「今日は他にどっか行く? それとも言っていたラーメン屋に直行する?」

「まずはラーメン屋へ行こうか。遠いのか?」

「電車で三十分ぐらいかな。でも、人気店だから大分待たなきゃいけないかも」

「待つ? 私は食べられればいいぞ?」

「じゃぁ、行きますか」

 クリスは昨日即席で買った服に着替えていた。靴だけは自前だ。ブーツなので何にでも合うよね。
 黒のシャツに白いワイシャツ、ゆったりめのパンツ。めっちゃシンプルなのに、このハイブランド感。上下で五千円もしてないのに… すごいを通り越してもはや乾杯だ。

「今から電車って言う乗り物に乗るよ」

 駅まで歩きながら電車について話をする。いきなり見たらうれしさでそこで時間が過ぎそうだし。

「昨晩見た馬のない乗り物のことか?」

「車じゃなくて、それよりもっと大きいかな。何百人と乗せて運ぶ乗り物だよ。金属でできてて、メッチャ速いから」

「何百! そんなに乗せて壊れないのか?」

「うん。それも科学技術だよ。魔法がない代わりに人の手と知恵で何百年と培ってきた技術の結晶だよ? 空を飛ぶ金属の乗り物もあるんだから。ほら、あれ!」

 と、ちょうど空を飛んでいる飛行機を指す。クリスは空を見上げて首を傾げている。

「鳥? にしては大きいな。アレのことか?」

「そうだよ。あれも昔の偉い人がつくった乗り物。日々進化してるんだ」

「進化? 出来上がりではないのか?」

「違う違う。あれでも十分なんだけど、もっと便利にって日々研究してるんだよ。人の欲は尽きないからね〜」

「… もっとか。しかし、その欲のおかげでこのような世界になったのだろう? この世界は欲にあふれているな。いい意味でな」

「そうだね。私は便利な社会の恩恵を受けてるけど、半自動ぐらいがちょうどいいかな」

「半自動?」

「うん。勝手にドアが開いたり、勝手に車が走ったり… メッチャ快適なんだけどね、私はある程度自分でしないと、将来目的も意識も曖昧になっちゃいそうに感じてる。ましてや今、地球上から電気がなくなったら、大パニックだよ。あはは」

「私の世界でも魔法に頼り切っている部分はある。しかし、たくましい平民を見ているといつも思う。人の手でできることを魔法が担うのは良いことだが… 貴族は魔法がないと生きてはいけないだろうと。ユーリの危惧は私も感じている」

「そっか、クリスの世界は魔法か。どっちの世界でも課題はあるよ。うん。まっ私が言ってもしょうがないんだけど。って、駅に着いたよ」

 切符売り場で料金表を見る。久しぶりだな、料金見て切符を買うの。

「ユーリ、この機械を操作するのだろう? 私がしてみたいのだがいいか?」

 目がウキウキのクリスは昨晩触りまくったスマホのおかげで電子機器が気に入ったようだ。

「いいよ。じゃぁ、このコインをここに入れて〜」

 うんうんと、子供のようにピッッピッとボタンを押している。楽しそう。こんな些細なことだけど私までうれしくなる。

「買えたぞ! この紙がチケットか!」

「そう、切符ね。じゃぁ、こっち、この機械にその切符を入れて」

「こうか?」

 すっと吸い込んだ切符に呆気を取られている。クリスは眉間に皺を寄せてフリーズした。

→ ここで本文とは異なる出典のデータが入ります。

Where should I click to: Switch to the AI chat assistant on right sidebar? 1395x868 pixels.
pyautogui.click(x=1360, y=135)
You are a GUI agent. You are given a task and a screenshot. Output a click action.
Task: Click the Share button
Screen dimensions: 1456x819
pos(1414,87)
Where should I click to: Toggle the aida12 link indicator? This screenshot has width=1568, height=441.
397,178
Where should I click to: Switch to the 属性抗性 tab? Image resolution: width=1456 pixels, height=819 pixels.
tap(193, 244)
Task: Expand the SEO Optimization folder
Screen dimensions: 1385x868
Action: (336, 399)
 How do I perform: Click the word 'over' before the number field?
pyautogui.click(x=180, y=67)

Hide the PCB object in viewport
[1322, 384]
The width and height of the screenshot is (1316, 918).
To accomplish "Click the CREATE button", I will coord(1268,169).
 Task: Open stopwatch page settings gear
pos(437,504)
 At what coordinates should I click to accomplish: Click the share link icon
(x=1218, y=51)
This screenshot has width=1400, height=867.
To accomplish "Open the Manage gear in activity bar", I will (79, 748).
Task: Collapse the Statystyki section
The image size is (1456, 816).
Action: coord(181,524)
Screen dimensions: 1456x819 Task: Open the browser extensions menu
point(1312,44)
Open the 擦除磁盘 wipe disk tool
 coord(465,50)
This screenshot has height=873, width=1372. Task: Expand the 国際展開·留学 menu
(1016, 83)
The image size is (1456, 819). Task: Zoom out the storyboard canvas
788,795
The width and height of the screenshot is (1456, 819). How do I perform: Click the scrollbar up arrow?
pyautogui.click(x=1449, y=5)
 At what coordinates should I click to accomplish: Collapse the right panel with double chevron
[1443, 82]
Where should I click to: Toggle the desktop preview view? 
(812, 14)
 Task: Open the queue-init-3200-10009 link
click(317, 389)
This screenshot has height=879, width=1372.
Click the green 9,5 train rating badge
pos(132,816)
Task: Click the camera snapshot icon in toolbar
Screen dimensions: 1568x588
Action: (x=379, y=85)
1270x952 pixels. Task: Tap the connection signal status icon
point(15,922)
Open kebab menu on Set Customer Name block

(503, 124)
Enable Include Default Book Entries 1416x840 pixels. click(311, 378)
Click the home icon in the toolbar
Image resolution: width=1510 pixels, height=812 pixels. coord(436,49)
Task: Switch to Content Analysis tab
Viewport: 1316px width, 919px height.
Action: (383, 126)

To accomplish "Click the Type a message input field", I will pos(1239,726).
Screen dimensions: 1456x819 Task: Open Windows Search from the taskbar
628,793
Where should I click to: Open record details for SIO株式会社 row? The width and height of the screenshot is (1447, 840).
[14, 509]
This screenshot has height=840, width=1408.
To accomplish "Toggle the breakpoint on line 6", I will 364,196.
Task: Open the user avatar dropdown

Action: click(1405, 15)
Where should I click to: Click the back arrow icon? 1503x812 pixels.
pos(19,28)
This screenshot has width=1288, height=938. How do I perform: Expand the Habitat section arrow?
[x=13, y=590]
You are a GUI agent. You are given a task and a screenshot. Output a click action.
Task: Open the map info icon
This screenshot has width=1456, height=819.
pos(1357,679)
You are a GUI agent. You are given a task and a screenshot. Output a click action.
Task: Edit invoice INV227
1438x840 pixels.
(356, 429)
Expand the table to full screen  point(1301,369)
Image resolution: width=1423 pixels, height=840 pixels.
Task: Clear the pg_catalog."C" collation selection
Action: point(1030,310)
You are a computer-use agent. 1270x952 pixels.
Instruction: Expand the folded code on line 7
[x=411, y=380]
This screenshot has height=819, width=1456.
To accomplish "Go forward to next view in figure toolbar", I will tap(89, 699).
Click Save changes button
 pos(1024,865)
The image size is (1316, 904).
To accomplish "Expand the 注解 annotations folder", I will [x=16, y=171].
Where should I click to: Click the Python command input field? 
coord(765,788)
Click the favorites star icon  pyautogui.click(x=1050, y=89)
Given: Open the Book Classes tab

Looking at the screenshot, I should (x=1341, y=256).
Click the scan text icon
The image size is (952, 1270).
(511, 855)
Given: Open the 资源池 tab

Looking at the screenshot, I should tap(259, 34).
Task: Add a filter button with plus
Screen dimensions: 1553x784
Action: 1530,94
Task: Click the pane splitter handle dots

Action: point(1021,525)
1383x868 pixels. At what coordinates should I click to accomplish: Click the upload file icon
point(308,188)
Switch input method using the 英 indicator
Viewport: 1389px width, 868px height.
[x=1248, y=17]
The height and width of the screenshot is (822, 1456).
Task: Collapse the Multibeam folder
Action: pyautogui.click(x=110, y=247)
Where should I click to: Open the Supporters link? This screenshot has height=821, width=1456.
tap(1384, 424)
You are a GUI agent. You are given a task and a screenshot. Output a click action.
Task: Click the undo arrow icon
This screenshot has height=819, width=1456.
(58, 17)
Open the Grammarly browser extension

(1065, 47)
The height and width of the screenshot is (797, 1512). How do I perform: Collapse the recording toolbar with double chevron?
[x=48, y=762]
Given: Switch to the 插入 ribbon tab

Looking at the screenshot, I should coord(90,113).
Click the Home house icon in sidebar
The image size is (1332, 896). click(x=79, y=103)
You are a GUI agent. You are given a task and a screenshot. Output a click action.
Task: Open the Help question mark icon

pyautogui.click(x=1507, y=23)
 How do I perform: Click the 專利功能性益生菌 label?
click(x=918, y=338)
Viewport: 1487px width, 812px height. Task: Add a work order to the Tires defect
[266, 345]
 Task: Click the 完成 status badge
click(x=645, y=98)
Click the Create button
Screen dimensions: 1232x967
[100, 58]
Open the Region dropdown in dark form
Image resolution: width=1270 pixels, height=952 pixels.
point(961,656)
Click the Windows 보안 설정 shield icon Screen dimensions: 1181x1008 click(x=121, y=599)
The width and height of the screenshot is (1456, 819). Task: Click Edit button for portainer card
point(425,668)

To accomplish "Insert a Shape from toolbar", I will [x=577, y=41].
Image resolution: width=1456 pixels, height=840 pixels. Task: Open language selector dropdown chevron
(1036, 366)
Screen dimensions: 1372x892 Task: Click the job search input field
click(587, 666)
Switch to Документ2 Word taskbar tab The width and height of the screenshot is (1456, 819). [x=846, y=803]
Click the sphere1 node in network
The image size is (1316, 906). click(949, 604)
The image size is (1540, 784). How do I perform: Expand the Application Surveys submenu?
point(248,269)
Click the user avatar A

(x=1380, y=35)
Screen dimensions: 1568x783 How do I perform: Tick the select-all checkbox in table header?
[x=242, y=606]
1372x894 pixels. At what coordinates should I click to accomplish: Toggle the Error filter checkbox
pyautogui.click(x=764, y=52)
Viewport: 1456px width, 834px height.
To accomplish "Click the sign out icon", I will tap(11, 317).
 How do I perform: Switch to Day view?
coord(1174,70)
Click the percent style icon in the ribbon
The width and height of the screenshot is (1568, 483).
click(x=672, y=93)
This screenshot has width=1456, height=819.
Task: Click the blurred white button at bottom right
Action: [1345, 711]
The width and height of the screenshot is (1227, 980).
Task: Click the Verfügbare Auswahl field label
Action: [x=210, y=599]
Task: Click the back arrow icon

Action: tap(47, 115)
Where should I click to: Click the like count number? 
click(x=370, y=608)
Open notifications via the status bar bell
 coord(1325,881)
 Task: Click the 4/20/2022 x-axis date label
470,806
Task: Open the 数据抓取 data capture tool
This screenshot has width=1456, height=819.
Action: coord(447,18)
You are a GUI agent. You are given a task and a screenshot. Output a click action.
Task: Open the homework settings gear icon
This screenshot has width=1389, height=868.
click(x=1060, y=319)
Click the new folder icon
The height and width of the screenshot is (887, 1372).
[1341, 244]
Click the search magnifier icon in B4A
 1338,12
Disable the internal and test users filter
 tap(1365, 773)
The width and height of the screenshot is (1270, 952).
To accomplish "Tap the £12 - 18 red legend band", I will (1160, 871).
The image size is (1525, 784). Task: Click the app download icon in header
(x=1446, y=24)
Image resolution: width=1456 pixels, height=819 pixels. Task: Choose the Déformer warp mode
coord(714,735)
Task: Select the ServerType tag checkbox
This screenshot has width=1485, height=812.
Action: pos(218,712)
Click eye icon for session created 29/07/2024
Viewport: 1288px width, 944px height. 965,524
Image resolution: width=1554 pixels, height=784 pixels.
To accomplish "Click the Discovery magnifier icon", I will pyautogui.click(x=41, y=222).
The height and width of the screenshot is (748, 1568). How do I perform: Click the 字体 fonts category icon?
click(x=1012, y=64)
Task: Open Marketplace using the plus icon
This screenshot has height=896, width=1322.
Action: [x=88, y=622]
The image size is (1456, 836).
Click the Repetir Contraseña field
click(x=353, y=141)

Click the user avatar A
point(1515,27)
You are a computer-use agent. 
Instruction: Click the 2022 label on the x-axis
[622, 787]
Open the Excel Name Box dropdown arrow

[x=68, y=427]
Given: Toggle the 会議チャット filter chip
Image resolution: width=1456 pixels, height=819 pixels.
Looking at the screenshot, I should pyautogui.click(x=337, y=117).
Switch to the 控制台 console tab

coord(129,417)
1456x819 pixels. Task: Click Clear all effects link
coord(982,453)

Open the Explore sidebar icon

「機械にチケットを盗られてしまった… また買わなければ… すまんユーリ、コインをくれないか?」

「あはははは、大丈夫だって。こっち、ここに出てきてるから」

「何! どうなっている?」

「切符を確認したよってこと。だからこのゲートを通っていいの」

「これで入場確認が取れたということか? すばらしい」

 クリスは切符を握りしめまぁまぁでかい声ではしゃぐので、ちょっと恥ずかしい。『イケメン外国人が日本のメトロに興奮してる件』とかYouTubeに上げられそうだな。

「じゃ、電車が来るからね。こっち」

 昨日のドンキを彷彿させる。クリスを引っ張って歩く私。このままちゃんとラーメン屋に辿り着くのか心配だ。